SENTENCIA CONSTITUCIONAL Nº 774/2002-R
Fecha: 02-Jul-2002
CONSIDERANDO:
CONSIDERANDO: Que, en su demanda presentada el 13 de abril de 2002, corriente de fs. 12 a 15 de obrados, la recurrente manifiesta que fue docente titular de la Facultad de Humanidades y Ciencias de la Educación de la Universidad Mayor de San Simón durante 10 años en forma continua hasta 1986, que retornó invitada en 1996 pero como docente extraordinaria, habiendo prestado servicios en esa calidad durante los últimos 6 años, teniendo calificados 16 años de servicios en los cuales jamás ha tenido observación alguna, pero sin que exista razón valedera el Consejo de la Carrera de Psicología y posteriormente el Consejo de la Facultad de Humanidades y Ciencias de la Educación decidió reducir su carga horaria, pues de las 5 materias que dictaba en 96 horas, le han reducido a 2 materias que sólo representan el 30% de la carga horaria que tenía a su cargo, determinaciones de las cuales no se le informó y menos se la sometió a un proceso de evaluación académica, procediéndose directamente a convocar a concurso de méritos únicamente para sus materias, al margen de todo Reglamento, pues no respetaron sus propias Resoluciones Nº 262/2001 y 35/2002, dado que finalmente nombraron a dedo a docentes interinos para dichas materias. Que ante esos atropellos, siguiendo las normas universitarias interpuso recurso de apelación contra las referidas Resoluciones; empero, pese a haberlo presentado el 1º de marzo de 2002, aún no ha sido resuelto porque el Consejo Universitario nunca se reúne, mientras tanto sigue con su salario reducido en un 70%.
Sostiene que el Reglamento General de la Docencia de la Universidad Mayor de San Simón en vigencia, determina que una de las causales de remoción se da por efecto de la evaluación periódica; empero, en su caso no fue sometida a ninguna evaluación y se la suspendió directamente restringiéndole sus derechos previstos en los arts. 7-d) y f), 16 y 156 de la Constitución Política del Estado, por lo que pide que el Recurso sea declarado procedente y se disponga la restitución inmediata de sus materias recortadas de la Carrera de Psicología que son Técnicas Proyectivas III, Proyecto de Grado I y II; y se le paguen sus salarios devengados por los meses que duró su suspensión injustificada, más el pago de daños y perjuicios ocasionados.
CONSIDERANDO: Que, el artículo 19 de la Constitución que instituye el Amparo como una garantía contra los actos ilegales u omisiones indebidas que amenacen, restrinjan o supriman derechos o garantías fundamentales reconocidos en la Constitución y las Leyes, en su numeral IV establece: “La autoridad judicial examinará la competencia del funcionario o los actos del particular y, encontrando cierta y efectiva la denuncia, concederá el amparo solicitado siempre que no hubiere otro medio o recurso legal para la protección inmediata de los derechos y garantías restringidos, suprimidos o amenazados..”.

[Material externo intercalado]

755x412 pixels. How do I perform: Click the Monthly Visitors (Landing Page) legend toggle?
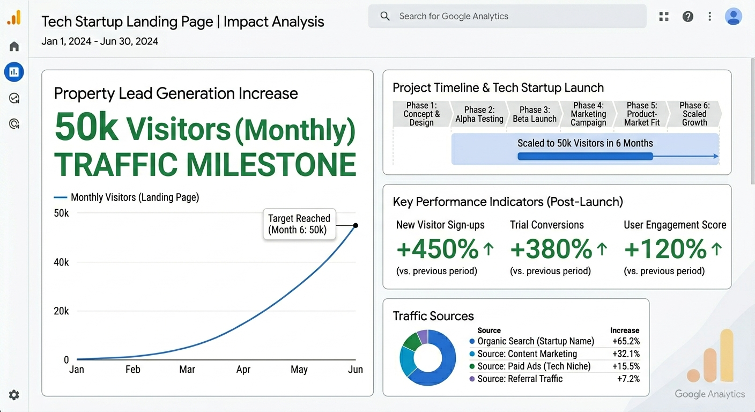[127, 197]
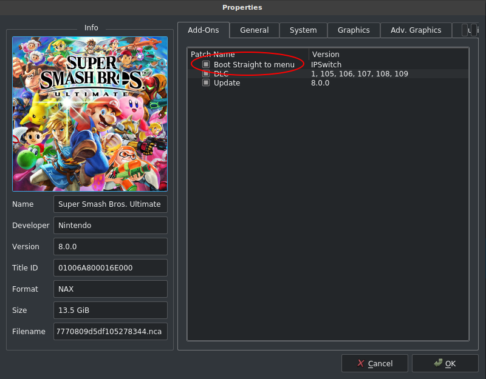Click the Name field with the game title
This screenshot has height=379, width=486.
click(110, 204)
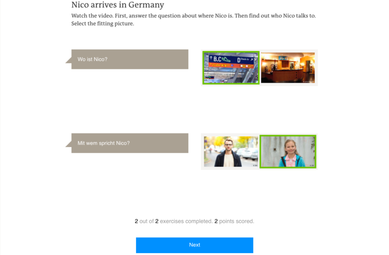Screen dimensions: 389x255
Task: Click the airplane icon on the airport sign
Action: (226, 59)
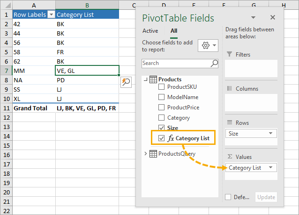Check the ProductSKU field checkbox
This screenshot has height=215, width=299.
point(162,87)
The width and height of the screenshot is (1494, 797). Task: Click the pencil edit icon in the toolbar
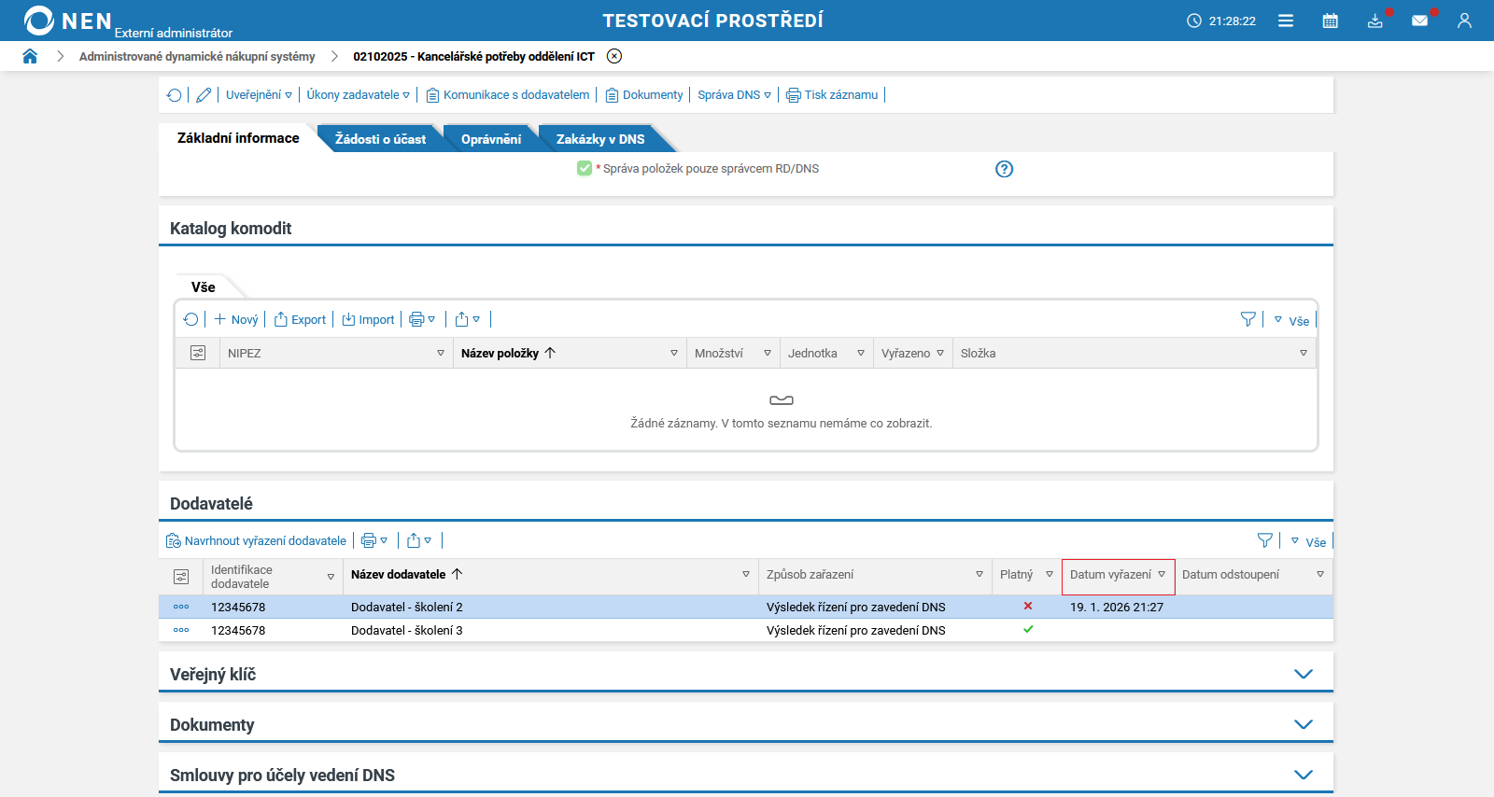coord(204,95)
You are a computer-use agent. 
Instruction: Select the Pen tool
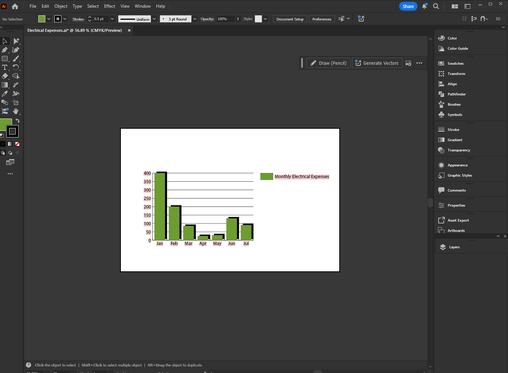click(x=5, y=50)
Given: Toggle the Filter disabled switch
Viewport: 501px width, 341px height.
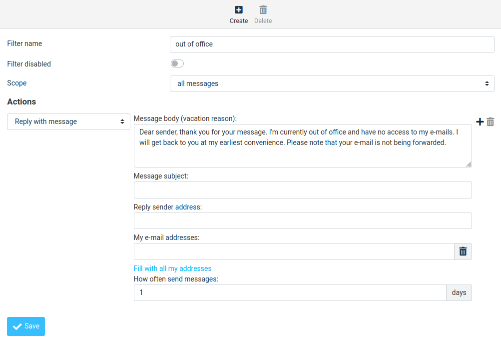Looking at the screenshot, I should (x=177, y=64).
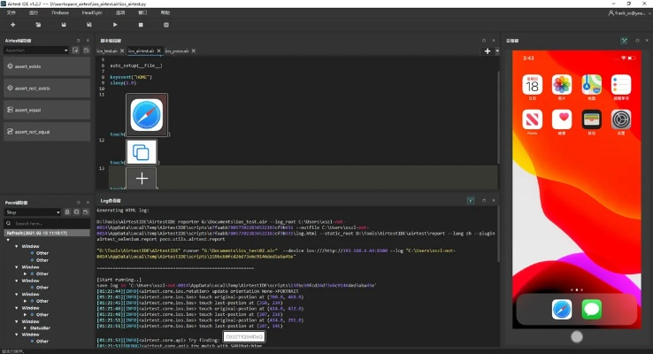Open the device tools wrench icon

point(625,41)
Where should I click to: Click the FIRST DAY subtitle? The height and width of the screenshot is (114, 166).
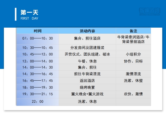coord(29,18)
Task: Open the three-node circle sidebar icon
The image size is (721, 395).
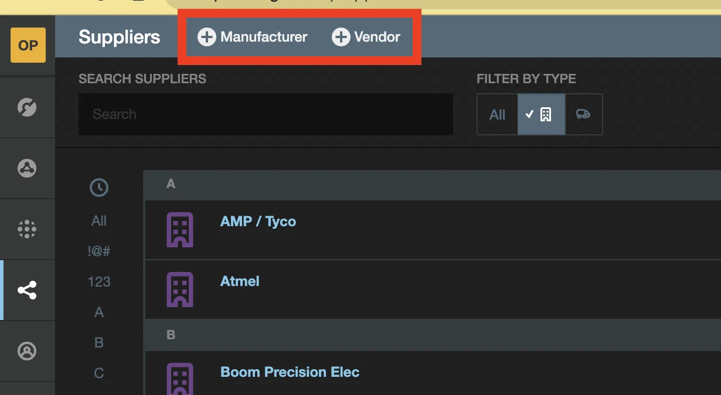Action: click(x=28, y=168)

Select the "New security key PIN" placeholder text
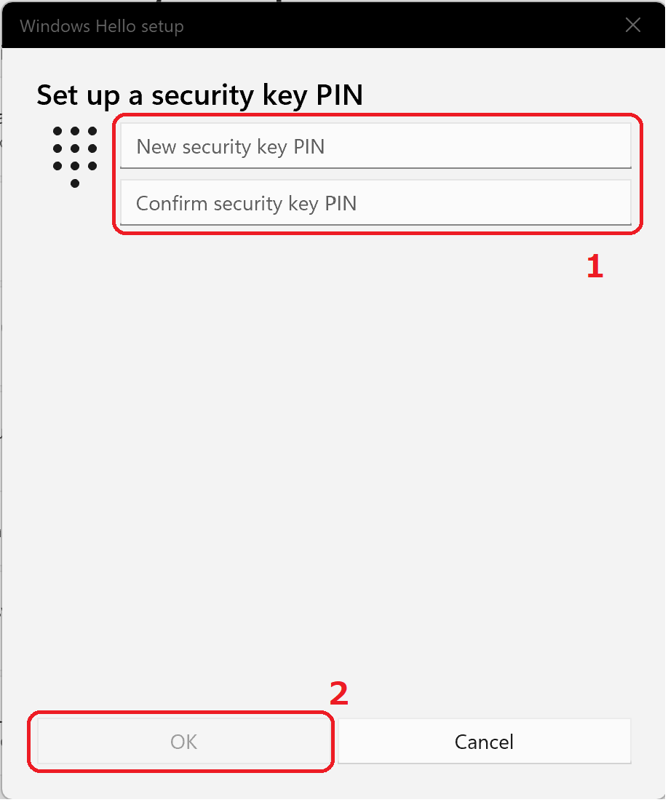coord(230,146)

Que, desarrollando dicha norma, el art. 96 de la Ley Nº 1836 señala las causales de improcedencia del Amparo Constitucional, estableciendo: “El Recurso de Amparo no procederá contra: 1.- Las Resoluciones cuya ejecución estuviere suspendida por efecto de algún medio de defensa o recurso ordinario o extraordinario interpuesto con anterioridad por el recurrente y en cuya virtud pudieran ser revisadas, modificadas, revocadas o anuladas.”
Que, en el caso de autos, la recurrente no ha agotado las instancias administrativas dentro de la Universidad Mayor de San Simón, pues como ella misma afirma en su demanda, presentó apelación contra las Resoluciones que impugna; empero, el Consejo Universitario no ha resuelto aún los citados recursos, lo cual impide a este Tribunal ingresar al análisis de fondo de la problemática planteada, dado que por mandato constitucional el Amparo Constitucional sólo otorga protección de manera subsidiaria. Es decir, que no puede ser utilizado en forma substitutiva o alternativa a otros recursos que franquea la Ley, ya sea en la jurisdicción ordinaria judicial o en la administrativa, salvo los casos en que aquéllos no sean eficaces o por su tramitación no presten la tutela oportuna ante un daño inminente y de irreparable consecuencia.
Que de otro lado, si bien el Consejo Universitario, competente para conocer los recursos de apelación referidos, está supuestamente demorando en resolverlos -pues la recurrente no ha manifestado cuál es el plazo para resolverlos-, esta demora no es de responsabilidad de los recurridos, quienes si bien han dictado las Resoluciones impugnadas, las mismas están sujetas de ser modificadas o revocadas ante el Consejo Universitario, donde la recurrente puede acudir a exigir que sus apelaciones sean resueltas conforme al procedimiento para tal efecto.